- [EXERCISE BRIEF]
For each line below, return an exact copy.

Collected data:
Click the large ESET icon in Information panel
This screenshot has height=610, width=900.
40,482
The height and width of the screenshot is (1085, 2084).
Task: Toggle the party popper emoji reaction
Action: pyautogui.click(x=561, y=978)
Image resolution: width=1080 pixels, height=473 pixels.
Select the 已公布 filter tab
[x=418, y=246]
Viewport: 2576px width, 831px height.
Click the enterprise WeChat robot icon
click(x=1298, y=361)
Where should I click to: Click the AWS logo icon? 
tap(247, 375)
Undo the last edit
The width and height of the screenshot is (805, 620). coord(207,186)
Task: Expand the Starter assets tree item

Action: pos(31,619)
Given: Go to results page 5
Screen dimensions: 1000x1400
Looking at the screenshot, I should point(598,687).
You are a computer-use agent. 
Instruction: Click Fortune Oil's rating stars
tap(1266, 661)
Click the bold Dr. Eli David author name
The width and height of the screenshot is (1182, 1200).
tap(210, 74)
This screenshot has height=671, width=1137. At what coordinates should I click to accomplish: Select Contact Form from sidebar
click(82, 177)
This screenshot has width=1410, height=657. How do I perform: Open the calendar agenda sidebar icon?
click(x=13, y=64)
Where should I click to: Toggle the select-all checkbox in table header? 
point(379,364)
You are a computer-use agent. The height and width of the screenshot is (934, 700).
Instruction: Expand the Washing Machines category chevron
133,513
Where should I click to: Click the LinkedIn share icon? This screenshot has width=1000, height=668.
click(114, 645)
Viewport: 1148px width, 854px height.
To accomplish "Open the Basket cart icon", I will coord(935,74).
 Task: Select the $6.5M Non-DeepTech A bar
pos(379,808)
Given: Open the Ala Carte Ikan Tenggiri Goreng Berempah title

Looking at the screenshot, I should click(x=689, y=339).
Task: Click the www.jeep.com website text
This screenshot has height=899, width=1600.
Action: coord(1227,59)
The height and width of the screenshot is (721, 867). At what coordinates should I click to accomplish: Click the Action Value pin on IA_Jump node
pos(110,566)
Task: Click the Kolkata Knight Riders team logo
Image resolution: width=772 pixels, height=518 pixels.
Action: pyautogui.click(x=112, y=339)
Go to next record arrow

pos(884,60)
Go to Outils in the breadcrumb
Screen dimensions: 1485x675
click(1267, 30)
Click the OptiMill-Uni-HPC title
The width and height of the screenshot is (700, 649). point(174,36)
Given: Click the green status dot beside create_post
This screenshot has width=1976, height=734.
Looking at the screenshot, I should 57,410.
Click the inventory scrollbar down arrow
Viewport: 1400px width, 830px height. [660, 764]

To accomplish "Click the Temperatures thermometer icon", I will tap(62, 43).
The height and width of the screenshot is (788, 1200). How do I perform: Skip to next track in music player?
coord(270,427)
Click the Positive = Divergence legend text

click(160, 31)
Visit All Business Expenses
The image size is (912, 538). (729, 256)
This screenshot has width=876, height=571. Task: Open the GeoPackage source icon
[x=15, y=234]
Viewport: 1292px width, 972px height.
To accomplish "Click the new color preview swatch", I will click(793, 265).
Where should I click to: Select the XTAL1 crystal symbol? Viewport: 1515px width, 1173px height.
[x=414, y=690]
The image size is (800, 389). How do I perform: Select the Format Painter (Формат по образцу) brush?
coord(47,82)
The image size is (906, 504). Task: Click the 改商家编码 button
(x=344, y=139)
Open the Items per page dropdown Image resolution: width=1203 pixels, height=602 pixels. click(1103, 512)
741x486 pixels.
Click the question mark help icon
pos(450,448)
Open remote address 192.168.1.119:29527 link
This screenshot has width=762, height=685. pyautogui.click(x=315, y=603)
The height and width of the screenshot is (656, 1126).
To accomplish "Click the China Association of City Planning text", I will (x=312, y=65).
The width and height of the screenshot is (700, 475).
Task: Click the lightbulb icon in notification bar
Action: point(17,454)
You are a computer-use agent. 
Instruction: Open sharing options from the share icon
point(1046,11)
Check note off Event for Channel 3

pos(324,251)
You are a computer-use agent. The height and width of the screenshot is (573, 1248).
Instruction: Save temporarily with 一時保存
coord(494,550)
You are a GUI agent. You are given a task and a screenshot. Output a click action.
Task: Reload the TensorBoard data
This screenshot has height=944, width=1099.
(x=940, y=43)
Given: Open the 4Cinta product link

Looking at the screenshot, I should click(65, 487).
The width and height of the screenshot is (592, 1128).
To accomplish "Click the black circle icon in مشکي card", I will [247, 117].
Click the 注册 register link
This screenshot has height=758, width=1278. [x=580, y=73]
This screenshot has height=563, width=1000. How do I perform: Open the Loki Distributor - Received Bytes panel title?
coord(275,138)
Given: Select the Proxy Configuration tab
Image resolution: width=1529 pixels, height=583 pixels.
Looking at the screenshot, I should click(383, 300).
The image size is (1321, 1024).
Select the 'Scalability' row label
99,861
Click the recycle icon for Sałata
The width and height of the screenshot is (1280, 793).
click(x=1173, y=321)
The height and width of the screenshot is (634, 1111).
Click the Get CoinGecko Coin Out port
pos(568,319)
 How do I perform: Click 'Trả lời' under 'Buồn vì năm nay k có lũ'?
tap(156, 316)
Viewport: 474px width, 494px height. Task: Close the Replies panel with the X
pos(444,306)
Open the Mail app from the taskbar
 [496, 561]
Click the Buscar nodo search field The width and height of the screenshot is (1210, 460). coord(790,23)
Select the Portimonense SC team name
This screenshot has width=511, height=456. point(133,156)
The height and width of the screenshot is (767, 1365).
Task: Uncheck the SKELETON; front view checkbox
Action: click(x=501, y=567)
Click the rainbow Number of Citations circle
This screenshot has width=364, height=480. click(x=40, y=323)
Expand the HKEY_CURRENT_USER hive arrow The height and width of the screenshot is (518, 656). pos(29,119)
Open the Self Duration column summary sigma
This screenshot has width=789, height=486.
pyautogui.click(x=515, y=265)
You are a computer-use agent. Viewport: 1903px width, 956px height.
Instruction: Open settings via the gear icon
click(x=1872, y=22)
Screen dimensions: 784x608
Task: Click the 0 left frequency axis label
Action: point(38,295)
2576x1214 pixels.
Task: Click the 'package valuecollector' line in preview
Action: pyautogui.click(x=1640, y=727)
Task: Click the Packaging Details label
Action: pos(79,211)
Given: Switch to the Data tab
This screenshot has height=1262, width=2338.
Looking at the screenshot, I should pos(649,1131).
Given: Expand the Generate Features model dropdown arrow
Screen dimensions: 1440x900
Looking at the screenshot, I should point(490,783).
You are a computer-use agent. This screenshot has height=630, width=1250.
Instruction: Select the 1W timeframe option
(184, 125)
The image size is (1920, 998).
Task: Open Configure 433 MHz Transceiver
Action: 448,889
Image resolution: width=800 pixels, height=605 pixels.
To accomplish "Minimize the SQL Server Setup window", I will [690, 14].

- [SOLUTION]
Click the large ESET icon in Information panel
This screenshot has height=610, width=900.
40,482
The height and width of the screenshot is (1085, 2084).
Task: Toggle the party popper emoji reaction
Action: pyautogui.click(x=561, y=978)
Image resolution: width=1080 pixels, height=473 pixels.
Select the 已公布 filter tab
[x=418, y=246]
Viewport: 2576px width, 831px height.
Click the enterprise WeChat robot icon
click(x=1298, y=361)
Where should I click to: Click the AWS logo icon? 
tap(247, 375)
Undo the last edit
The width and height of the screenshot is (805, 620). coord(207,186)
Task: Expand the Starter assets tree item

Action: pos(31,619)
Given: Go to results page 5
Screen dimensions: 1000x1400
Looking at the screenshot, I should point(598,687).
You are a computer-use agent. 
Instruction: Click Fortune Oil's rating stars
tap(1266, 661)
Click the bold Dr. Eli David author name
The width and height of the screenshot is (1182, 1200).
tap(210, 74)
This screenshot has height=671, width=1137. At what coordinates should I click to accomplish: Select Contact Form from sidebar
click(82, 177)
This screenshot has width=1410, height=657. How do I perform: Open the calendar agenda sidebar icon?
click(x=13, y=64)
Where should I click to: Toggle the select-all checkbox in table header? 
point(379,364)
You are a computer-use agent. The height and width of the screenshot is (934, 700).
Instruction: Expand the Washing Machines category chevron
133,513
Where should I click to: Click the LinkedIn share icon? This screenshot has width=1000, height=668.
click(114, 645)
Viewport: 1148px width, 854px height.
To accomplish "Open the Basket cart icon", I will coord(935,74).
 Task: Select the $6.5M Non-DeepTech A bar
pos(379,808)
Given: Open the Ala Carte Ikan Tenggiri Goreng Berempah title

Looking at the screenshot, I should click(x=689, y=339).
Task: Click the www.jeep.com website text
This screenshot has height=899, width=1600.
Action: coord(1227,59)
The height and width of the screenshot is (721, 867). At what coordinates should I click to accomplish: Click the Action Value pin on IA_Jump node
pos(110,566)
Task: Click the Kolkata Knight Riders team logo
Image resolution: width=772 pixels, height=518 pixels.
Action: pyautogui.click(x=112, y=339)
Go to next record arrow

pos(884,60)
Go to Outils in the breadcrumb
Screen dimensions: 1485x675
click(1267, 30)
Click the OptiMill-Uni-HPC title
The width and height of the screenshot is (700, 649). point(174,36)
Given: Click the green status dot beside create_post
This screenshot has width=1976, height=734.
Looking at the screenshot, I should 57,410.
Click the inventory scrollbar down arrow
Viewport: 1400px width, 830px height. [660, 764]

To accomplish "Click the Temperatures thermometer icon", I will tap(62, 43).
The height and width of the screenshot is (788, 1200). How do I perform: Skip to next track in music player?
coord(270,427)
Click the Positive = Divergence legend text

click(160, 31)
Visit All Business Expenses
The image size is (912, 538). (729, 256)
This screenshot has width=876, height=571. Task: Open the GeoPackage source icon
[x=15, y=234]
Viewport: 1292px width, 972px height.
To accomplish "Click the new color preview swatch", I will click(793, 265).
Where should I click to: Select the XTAL1 crystal symbol? Viewport: 1515px width, 1173px height.
[x=414, y=690]
The image size is (800, 389). How do I perform: Select the Format Painter (Формат по образцу) brush?
coord(47,82)
The image size is (906, 504). Task: Click the 改商家编码 button
(x=344, y=139)
Open the Items per page dropdown Image resolution: width=1203 pixels, height=602 pixels. click(1103, 512)
741x486 pixels.
Click the question mark help icon
pos(450,448)
Open remote address 192.168.1.119:29527 link
This screenshot has width=762, height=685. pyautogui.click(x=315, y=603)
The height and width of the screenshot is (656, 1126).
To accomplish "Click the China Association of City Planning text", I will (x=312, y=65).
The width and height of the screenshot is (700, 475).
Task: Click the lightbulb icon in notification bar
Action: point(17,454)
You are a computer-use agent. 
Instruction: Open sharing options from the share icon
point(1046,11)
Check note off Event for Channel 3

pos(324,251)
You are a computer-use agent. The height and width of the screenshot is (573, 1248).
Instruction: Save temporarily with 一時保存
coord(494,550)
You are a GUI agent. You are given a task and a screenshot. Output a click action.
Task: Reload the TensorBoard data
This screenshot has height=944, width=1099.
(x=940, y=43)
Given: Open the 4Cinta product link

Looking at the screenshot, I should click(65, 487).
The width and height of the screenshot is (592, 1128).
To accomplish "Click the black circle icon in مشکي card", I will [247, 117].
Click the 注册 register link
This screenshot has height=758, width=1278. [x=580, y=73]
This screenshot has height=563, width=1000. How do I perform: Open the Loki Distributor - Received Bytes panel title?
coord(275,138)
Given: Select the Proxy Configuration tab
Image resolution: width=1529 pixels, height=583 pixels.
Looking at the screenshot, I should click(383, 300).
The image size is (1321, 1024).
Select the 'Scalability' row label
99,861
Click the recycle icon for Sałata
The width and height of the screenshot is (1280, 793).
click(x=1173, y=321)
The height and width of the screenshot is (634, 1111).
Click the Get CoinGecko Coin Out port
pos(568,319)
 How do I perform: Click 'Trả lời' under 'Buồn vì năm nay k có lũ'?
tap(156, 316)
Viewport: 474px width, 494px height. Task: Close the Replies panel with the X
pos(444,306)
Open the Mail app from the taskbar
 [496, 561]
Click the Buscar nodo search field The width and height of the screenshot is (1210, 460). coord(790,23)
Select the Portimonense SC team name
This screenshot has width=511, height=456. point(133,156)
The height and width of the screenshot is (767, 1365).
Task: Uncheck the SKELETON; front view checkbox
Action: click(x=501, y=567)
Click the rainbow Number of Citations circle
This screenshot has width=364, height=480. click(x=40, y=323)
Expand the HKEY_CURRENT_USER hive arrow The height and width of the screenshot is (518, 656). pos(29,119)
Open the Self Duration column summary sigma
This screenshot has width=789, height=486.
pyautogui.click(x=515, y=265)
You are a computer-use agent. Viewport: 1903px width, 956px height.
Instruction: Open settings via the gear icon
click(x=1872, y=22)
Screen dimensions: 784x608
Task: Click the 0 left frequency axis label
Action: point(38,295)
2576x1214 pixels.
Task: Click the 'package valuecollector' line in preview
Action: pyautogui.click(x=1640, y=727)
Task: Click the Packaging Details label
Action: pos(79,211)
Given: Switch to the Data tab
This screenshot has height=1262, width=2338.
Looking at the screenshot, I should pos(649,1131).
Given: Expand the Generate Features model dropdown arrow
Screen dimensions: 1440x900
Looking at the screenshot, I should point(490,783).
You are a computer-use agent. This screenshot has height=630, width=1250.
Instruction: Select the 1W timeframe option
(184, 125)
The image size is (1920, 998).
Task: Open Configure 433 MHz Transceiver
Action: 448,889
Image resolution: width=800 pixels, height=605 pixels.
To accomplish "Minimize the SQL Server Setup window", I will [690, 14].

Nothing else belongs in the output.